Items from a dataset
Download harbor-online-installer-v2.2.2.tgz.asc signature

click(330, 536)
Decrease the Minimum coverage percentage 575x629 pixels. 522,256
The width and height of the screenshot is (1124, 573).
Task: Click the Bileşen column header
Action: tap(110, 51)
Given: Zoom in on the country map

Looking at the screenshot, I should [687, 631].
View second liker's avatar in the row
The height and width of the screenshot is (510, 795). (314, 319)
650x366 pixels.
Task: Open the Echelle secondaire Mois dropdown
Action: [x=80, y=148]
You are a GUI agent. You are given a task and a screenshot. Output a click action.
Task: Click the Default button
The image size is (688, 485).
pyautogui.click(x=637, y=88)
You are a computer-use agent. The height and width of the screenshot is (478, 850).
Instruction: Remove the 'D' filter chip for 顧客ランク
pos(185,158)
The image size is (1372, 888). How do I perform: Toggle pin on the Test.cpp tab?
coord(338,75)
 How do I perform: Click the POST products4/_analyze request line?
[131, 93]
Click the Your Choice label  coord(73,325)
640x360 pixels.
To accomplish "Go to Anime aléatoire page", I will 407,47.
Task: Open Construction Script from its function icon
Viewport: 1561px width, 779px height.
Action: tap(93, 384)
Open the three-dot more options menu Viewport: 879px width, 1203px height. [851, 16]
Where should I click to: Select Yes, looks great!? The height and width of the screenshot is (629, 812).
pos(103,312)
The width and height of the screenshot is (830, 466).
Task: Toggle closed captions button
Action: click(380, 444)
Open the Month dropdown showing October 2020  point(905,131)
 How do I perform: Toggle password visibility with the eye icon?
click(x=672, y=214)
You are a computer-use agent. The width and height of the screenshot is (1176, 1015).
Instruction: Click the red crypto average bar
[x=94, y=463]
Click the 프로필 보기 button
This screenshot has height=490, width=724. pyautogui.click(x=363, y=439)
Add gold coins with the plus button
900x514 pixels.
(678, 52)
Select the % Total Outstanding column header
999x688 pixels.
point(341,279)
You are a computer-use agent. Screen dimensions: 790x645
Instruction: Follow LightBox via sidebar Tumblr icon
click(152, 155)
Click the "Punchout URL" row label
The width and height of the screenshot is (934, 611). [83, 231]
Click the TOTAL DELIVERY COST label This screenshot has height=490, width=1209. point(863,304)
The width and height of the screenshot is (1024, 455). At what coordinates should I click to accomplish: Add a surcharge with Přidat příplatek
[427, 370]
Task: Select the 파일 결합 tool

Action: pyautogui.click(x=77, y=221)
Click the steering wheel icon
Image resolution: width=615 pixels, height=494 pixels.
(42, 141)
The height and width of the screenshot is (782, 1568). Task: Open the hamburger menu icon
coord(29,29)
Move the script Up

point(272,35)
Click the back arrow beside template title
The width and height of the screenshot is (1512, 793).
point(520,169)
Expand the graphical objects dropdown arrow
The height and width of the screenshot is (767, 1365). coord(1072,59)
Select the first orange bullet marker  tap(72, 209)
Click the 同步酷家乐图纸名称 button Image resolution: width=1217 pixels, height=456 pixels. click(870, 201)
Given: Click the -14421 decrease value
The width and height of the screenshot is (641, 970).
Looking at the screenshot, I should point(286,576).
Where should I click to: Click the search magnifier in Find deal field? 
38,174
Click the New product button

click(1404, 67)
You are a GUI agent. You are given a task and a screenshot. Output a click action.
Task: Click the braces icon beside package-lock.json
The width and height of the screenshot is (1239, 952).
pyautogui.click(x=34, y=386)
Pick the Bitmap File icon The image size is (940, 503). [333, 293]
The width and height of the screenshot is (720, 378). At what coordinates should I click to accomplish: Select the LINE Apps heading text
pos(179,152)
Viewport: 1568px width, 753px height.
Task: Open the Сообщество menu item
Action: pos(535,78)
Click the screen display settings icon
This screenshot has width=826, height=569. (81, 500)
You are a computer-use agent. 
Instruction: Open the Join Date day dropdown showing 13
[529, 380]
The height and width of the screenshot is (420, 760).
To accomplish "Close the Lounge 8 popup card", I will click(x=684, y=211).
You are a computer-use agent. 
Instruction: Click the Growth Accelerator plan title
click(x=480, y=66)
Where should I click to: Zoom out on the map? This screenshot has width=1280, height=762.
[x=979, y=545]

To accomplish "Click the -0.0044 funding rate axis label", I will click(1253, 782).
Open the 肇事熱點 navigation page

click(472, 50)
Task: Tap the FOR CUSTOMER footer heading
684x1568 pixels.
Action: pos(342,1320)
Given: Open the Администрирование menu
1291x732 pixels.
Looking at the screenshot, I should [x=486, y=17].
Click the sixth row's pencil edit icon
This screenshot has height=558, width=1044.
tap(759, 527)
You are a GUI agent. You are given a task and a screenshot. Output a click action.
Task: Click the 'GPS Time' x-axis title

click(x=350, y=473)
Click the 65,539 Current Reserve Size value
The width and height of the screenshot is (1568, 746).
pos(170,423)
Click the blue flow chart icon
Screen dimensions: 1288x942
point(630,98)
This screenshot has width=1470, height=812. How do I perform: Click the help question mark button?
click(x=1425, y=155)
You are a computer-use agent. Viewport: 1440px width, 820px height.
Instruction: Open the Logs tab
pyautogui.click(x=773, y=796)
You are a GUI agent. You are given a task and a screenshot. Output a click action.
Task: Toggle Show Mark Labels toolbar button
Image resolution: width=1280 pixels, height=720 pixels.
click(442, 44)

● Exercise objective:
Exactly how many lines in the data above contain the word "computer"? Respond with the number and nothing more.

● Task output:
6